He didn't call you? or talk to you? or email you? It just popped into your mailbox like publishers clearing house sweepstakes?

Unfortunately, paragraph 12 of the agency agreement reads (in part): "The Author agrees to provide the Agent with $475 exclusively for marketing the Work in the form of check, money order or other postage costs."


Gee...glad he doesn't want blood or anything.

Ya, no shit. I'd be weeping too. Then I'd reach for my abacus.

For ease of doing the math in my head tonight figure your manuscript
is 500 pages. To run it through the xerox once is about $15.00. Add sales
tax here in NYC of just under ten percent. That's $16.50 for cost.
Figure he messengers it to an editor somewhere in the 212 and he is
in the 212 also. $20. That's $36.50 a pop for costs.

If an agent can't afford to shell out $36.50 to send a manuscript out, I have only one small tiny question: why's he in business? How's he paying his Verizon bill? His ConEd bill?

oh right...those guys are important. the author isn't.
ok. I get it now.

The contract goes on to explain the money will be accounted for in a log the author receives
quarterly, and in the event of an advance of greater than $10,000
the Author is fully reiumbursed. The contract is also clear that unused marketing money shall be returned to the author in the event of contract cancellation, blah, blah.

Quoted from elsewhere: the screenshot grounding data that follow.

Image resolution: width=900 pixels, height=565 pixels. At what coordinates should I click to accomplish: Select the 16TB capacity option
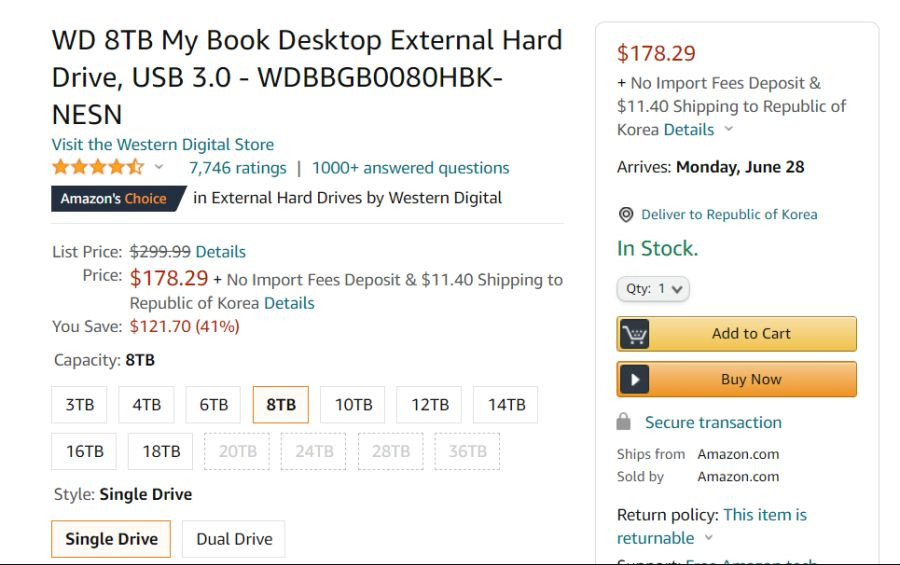[x=84, y=451]
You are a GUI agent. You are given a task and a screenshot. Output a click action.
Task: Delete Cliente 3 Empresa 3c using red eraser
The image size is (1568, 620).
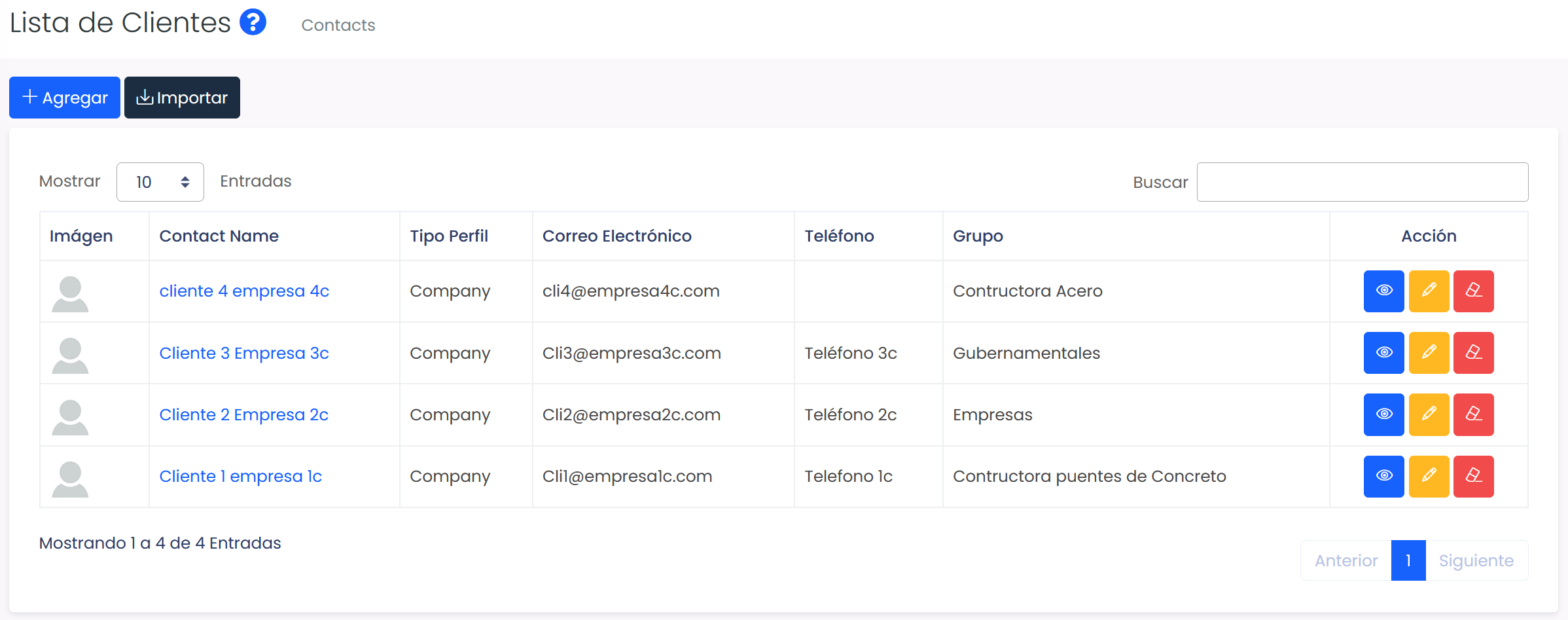(x=1473, y=353)
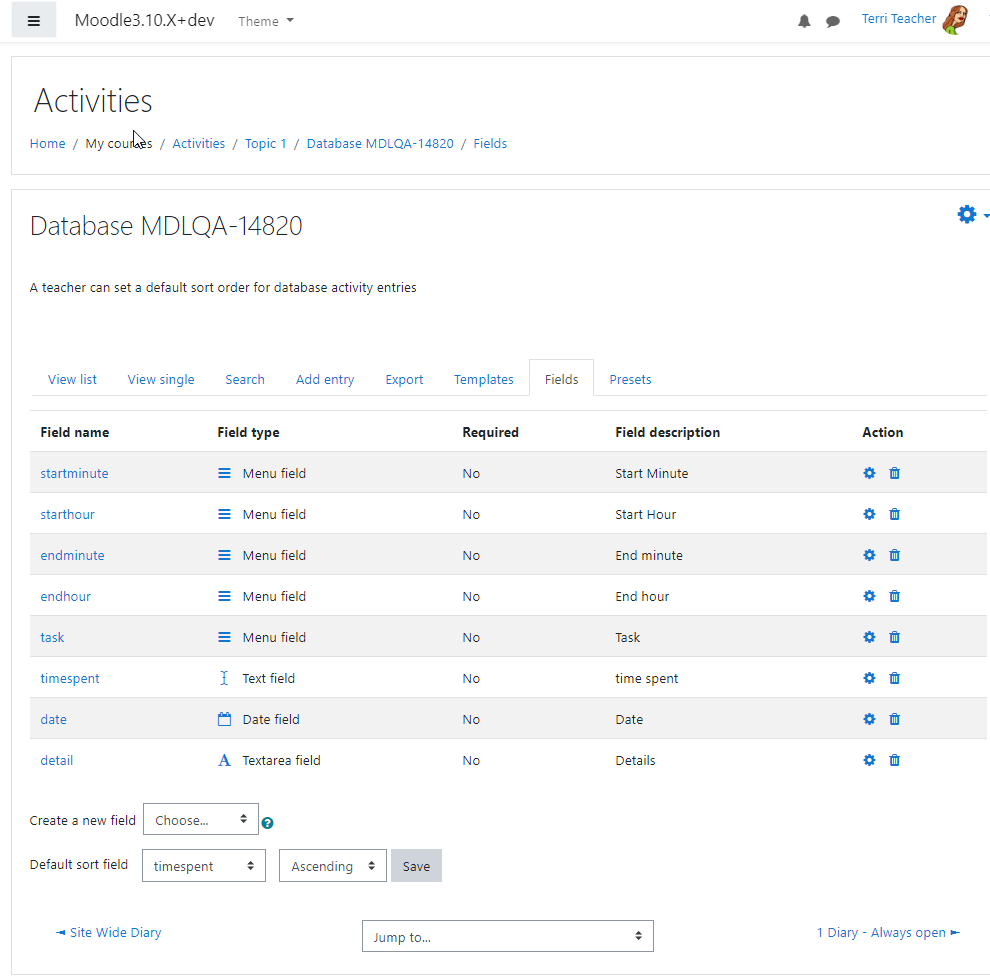
Task: Switch to the Templates tab
Action: point(484,379)
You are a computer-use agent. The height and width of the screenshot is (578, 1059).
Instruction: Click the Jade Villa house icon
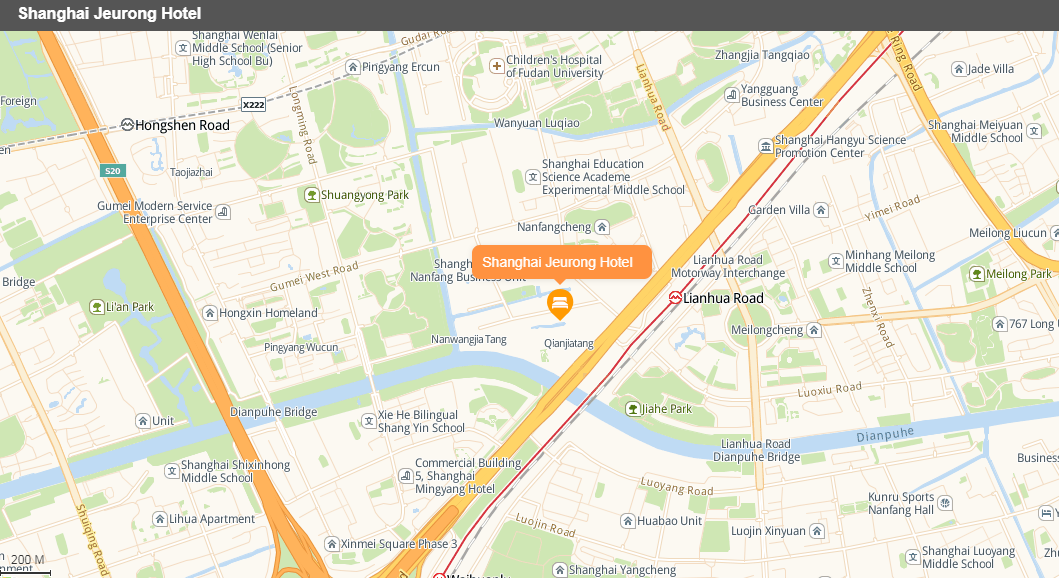point(959,69)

So, if he gets you a small deal, you pay for it?
Oh I like this idea.
I bet it's a moneymaker.

What makes me sad is I found this agent on Publishers
Marketplace because he sold a book in May that is similar to mine. The agent included press clippings of his recent book and film sales with my mailing.

He had press clippings about a book he just sold?
From whom?
Notices in Publishers Marketplace don't count.
If you're a member, you can post anything you want.

Miss Snark's clippings files tend to be pr for books that are published and that date is generally a YEAR after the sale. Unless he's in the Hot Deals column at PW?

Sad and deluded, the acceptance letter taunting me, I'm considering telling this agent he may represent me if the up-front fee portion of the contract is scratched.

I can hear the desperate unpublished novelist speaking in the above paragraph, and I now ask you for a reality check.

He asked for money up front / He sold a novel similar to mine last month.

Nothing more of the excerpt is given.